• **Exercise requirements**
Omit the pictures and output exactly the lines from the start of the entries through the line containing "Image resolution: width=436".

-*-

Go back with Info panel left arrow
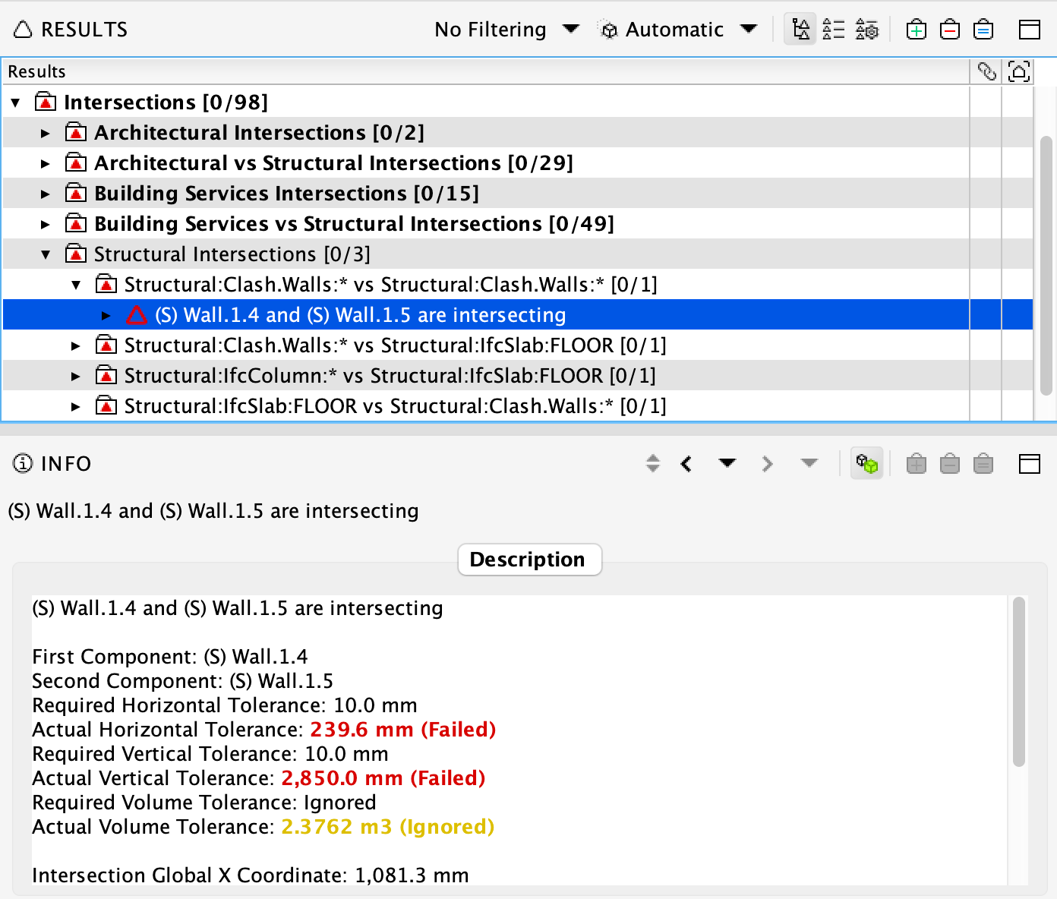Image resolution: width=1057 pixels, height=899 pixels. [686, 464]
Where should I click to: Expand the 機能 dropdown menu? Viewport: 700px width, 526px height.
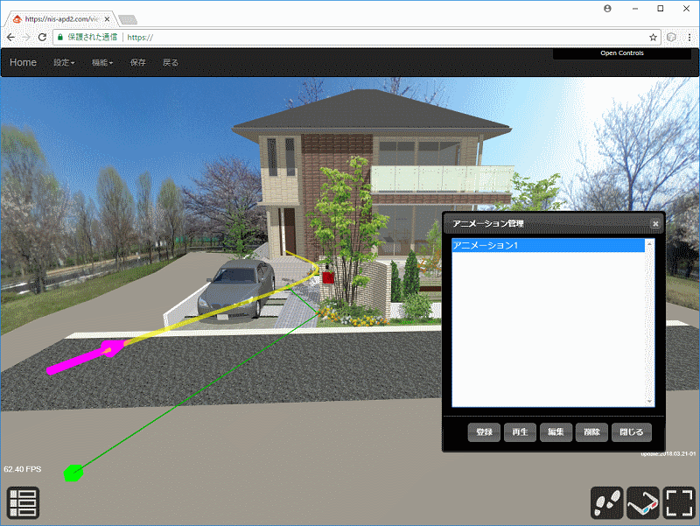point(102,63)
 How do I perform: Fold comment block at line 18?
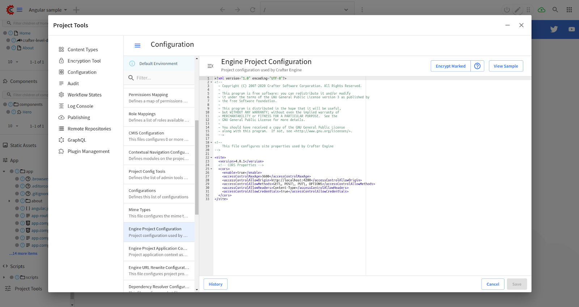coord(211,142)
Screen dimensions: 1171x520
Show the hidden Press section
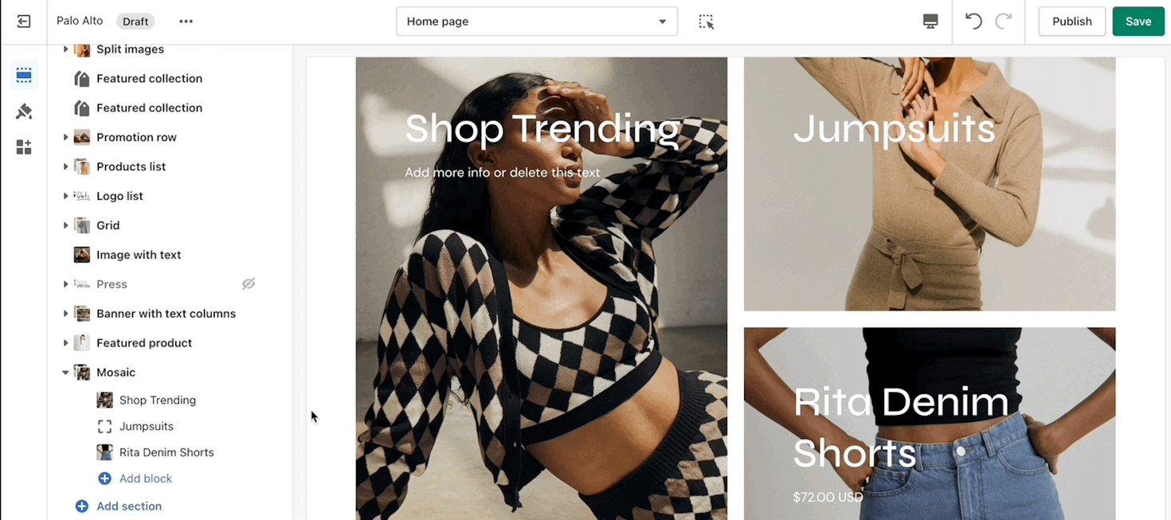(x=249, y=283)

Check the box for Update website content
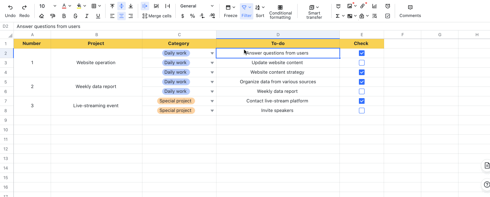click(361, 63)
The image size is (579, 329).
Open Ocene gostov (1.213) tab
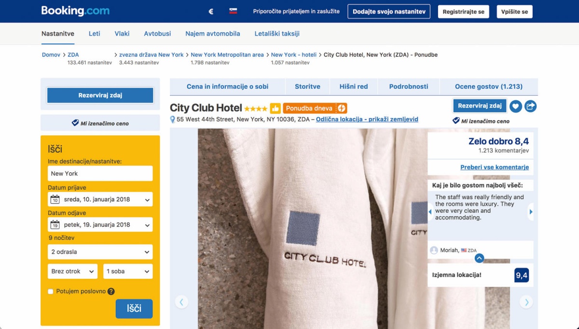click(489, 86)
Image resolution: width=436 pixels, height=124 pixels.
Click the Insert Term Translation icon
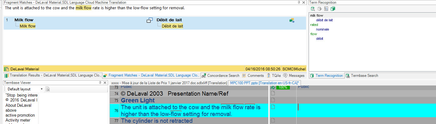pyautogui.click(x=319, y=9)
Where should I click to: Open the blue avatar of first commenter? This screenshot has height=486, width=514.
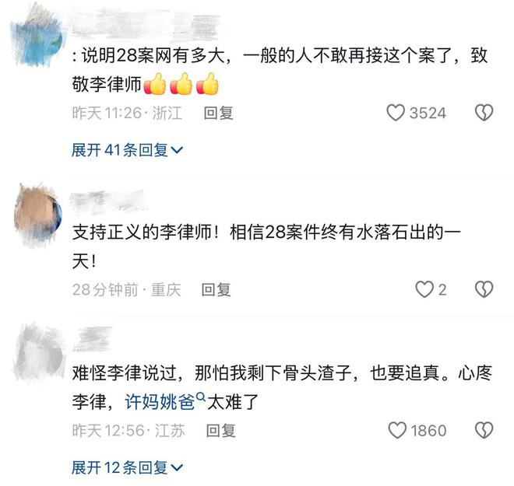37,37
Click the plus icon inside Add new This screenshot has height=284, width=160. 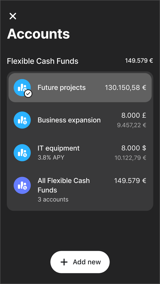(x=64, y=262)
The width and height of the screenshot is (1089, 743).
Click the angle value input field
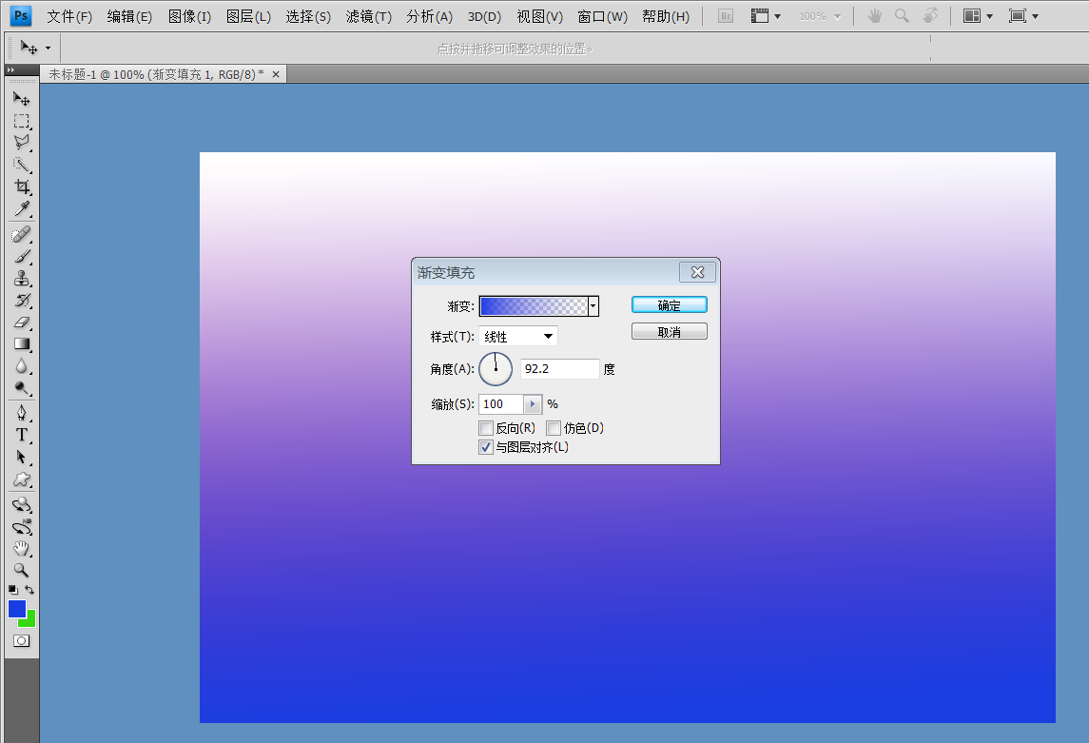[x=559, y=369]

-*-

• **Solution to this problem**
Go back with Info panel left arrow
Image resolution: width=1057 pixels, height=899 pixels. [686, 464]
Where should I click to: Expand the 機能 dropdown menu? Viewport: 700px width, 526px height.
point(102,63)
 How do I perform: Fold comment block at line 18?
coord(211,142)
Screen dimensions: 1171x520
Show the hidden Press section
(x=249, y=283)

Check the box for Update website content
click(361, 63)
The image size is (579, 329).
Open Ocene gostov (1.213) tab
click(489, 86)
Image resolution: width=436 pixels, height=124 pixels.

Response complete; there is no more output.